For all other lines (not horizontal/vertical) there usually no 1:1 way to draw them as it depends on the specific implementation of the line drawer used in A4. Using the special width of 0 may be close but likely have a few missing or extra pixels on some GPUs (as in A5 all drawing is done by the GPU).

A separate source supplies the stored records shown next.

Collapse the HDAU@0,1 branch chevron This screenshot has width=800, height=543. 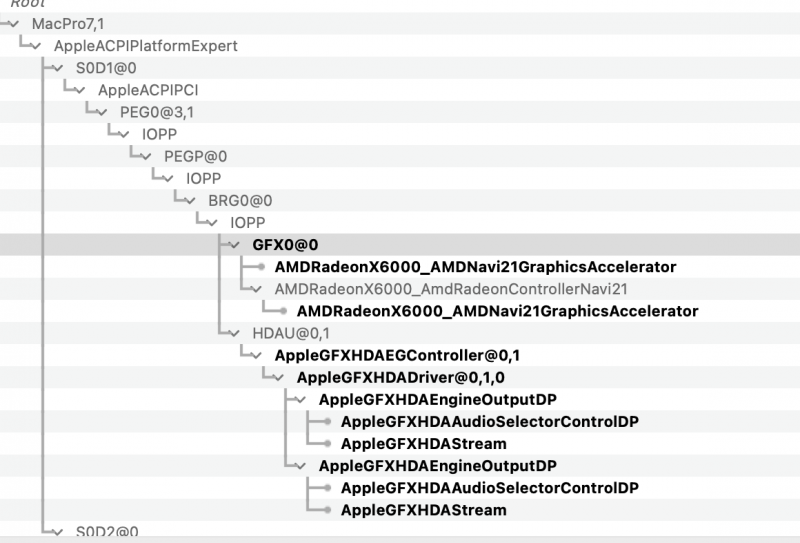coord(234,333)
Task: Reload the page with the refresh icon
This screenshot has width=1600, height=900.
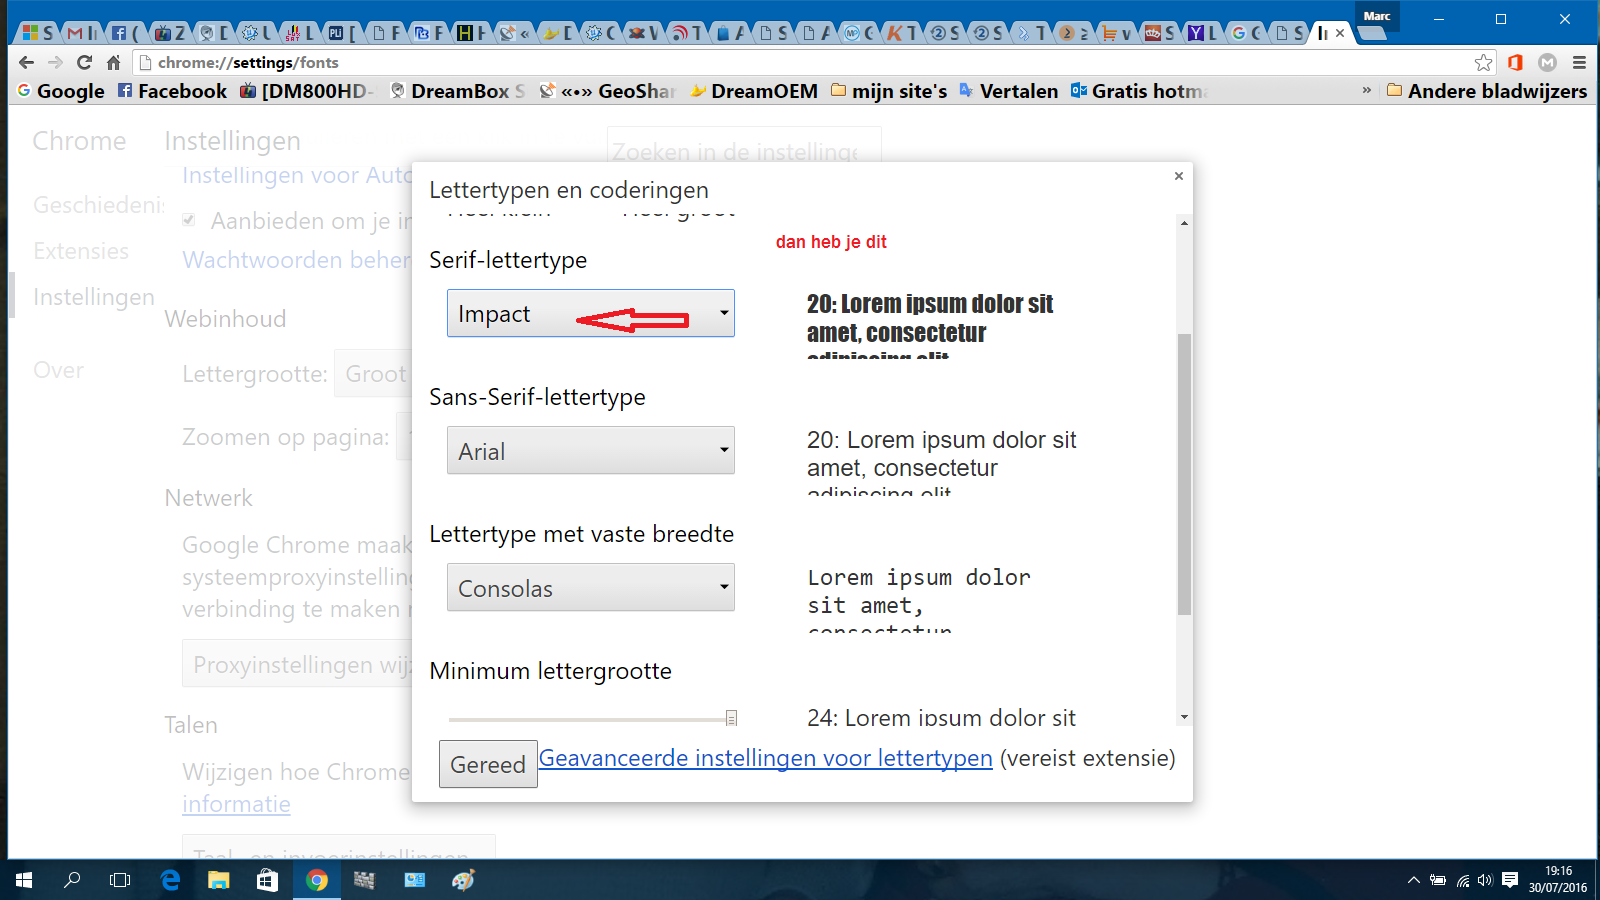Action: tap(85, 62)
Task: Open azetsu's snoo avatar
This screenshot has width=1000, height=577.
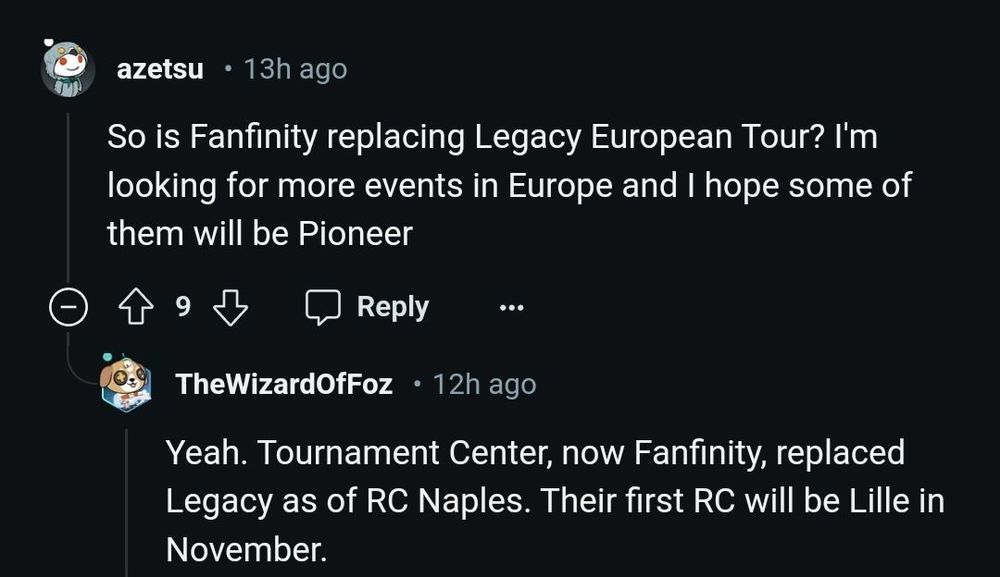Action: tap(68, 70)
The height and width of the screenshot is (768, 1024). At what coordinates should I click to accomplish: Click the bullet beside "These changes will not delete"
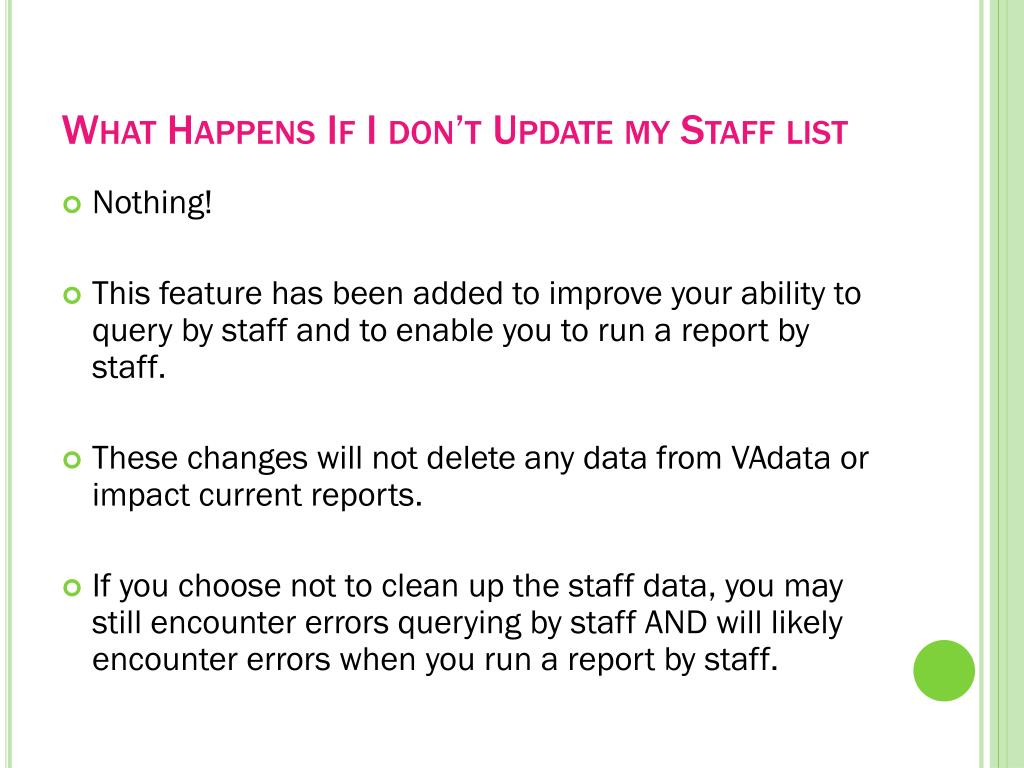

  • Blitting: blit(src, dst, sx, sy, dx, dy, sw, sh) will be al_draw_bitmap_region(src, sx, sy, sw, sh, dx, dy, 0) or al_draw_bitmap(src, dx, dy, 0) // if sx = 0, sy = 0, sw = src->w and sh = src->h
  • Width of bitmap: width = bmp->w will be width = al_get_bitmap_width(bmp)
  • Height of bitmap: height = bmp->h will be height = al_get_bitmap_height(bmp)

Fonts and Text

FONT is changed to ALLEGRO_FONT

  • Drawing text: textout_ex(bmp, fnt, text, x, y, c, bg) will be al_draw_text(fnt, c, x, y, 0, text)
  • Drawing centered text: textout_centre_ex(bmp, fnt, text, x, y, c, bg) will be al_draw_text(font, c, x, y, ALLEGRO_ALIGN_CENTRE, text)
  • Width of text: text_length(fnt, text) will be al_get_text_width(fnt, text)


Allegro 4 Allegro 5
clear(bmp) al_clear_to_color(al_map_rgb(0, 0, 0))
putpixel(bmp, x, y, c) al_put_pixel(x, y, c)
blit(src, dst, 0, 0, dx, dy, src->w, src->h) al_draw_bitmap(src, dx, dy, 0)
blit(src, dst, sx, sy, dx, dy, sw, sh) al_draw_bitmap_region(src, sx, sy, sw, sh, dx, dy, 0)
line(bmp, x1, y1, x2, y2, c) al_draw_line(x1 + 0.5f, y1 + 0.5f, x2 + 0.5f, y2 + 0.5f, c, 1.f)
rect(bmp, x1, y1, x2, y2, c) al_draw_rectangle(x1 + 0.5f, y1 + 0.5f, x2 + 0.5f, y2 + 0.5, c, 1.f)
rectfill(bmp, x1, y1, x2, y2, c) al_draw_filled_rectangle(x1, y1, x2 + 1.f, y2 + 1.f, c)
circle(bmp, cx, cy, rad, c) al_draw_circle(cx + 0.5f, cy + 0.5f, rad, c, 1.f)
circlefill(bmp, cx, cy, rad, c) al_draw_filled_circle(cx + 0.5f, cy + 0.5f, rad, c)
textout_ex(bmp, fnt, text, x, y, c, -1) al_draw_text(fnt, c, x, y, 0, text)
textout_centre_ex(bmp, fnt, text, x, y, c, -1) al_draw_text(fnt, c, x, y, ALLEGRO_ALIGN_CENTRE, text)
text_length(fnt, text) al_get_text_width(fnt, text)
makecol(r, g, b) al_map_rgb(r, g, b)


In A5 there is now an explicit distinction between a (hardware-)voice and a (software-)mixer so you can decide to stream sound directly to the hardware if you want or let Allegro do some mixing. Usually you likely don't care and just use the defaults, then play samples and stream music. For samples you still can get full control of how many are played, like with A4's ''voices''. The simple API looks something like:


/* Load a sample. */
sample = al_load_sample("ding.ogg");

/* Play it. */
al_play_sample(sample, 1, 0, 1, ALLEGRO_PLAYMODE_ONCE, NULL);

A4.2, A4.4 and A5.0 on same system

Working with legacy code in Linux

When working with legacy code, from 4.2.x series, or 4.4.x series, and porting to 5.0.x series, you probably will want to have both series installed to test your code until you finish porting.

In linux, is not easy to install 4.2.x, 4.4.x, and 5.0.x together at the same time.

But, you can install: 4.2.x and 5.0.x, OR , 4.4.x and 5.0.x at the same time easy.

The differences are, basically, that 4.4 has plugins builtin, and in 5, the libraries stay separate. (You still have a monolith option).

Also, Allegro 4 doesn't really work with recent OSXs.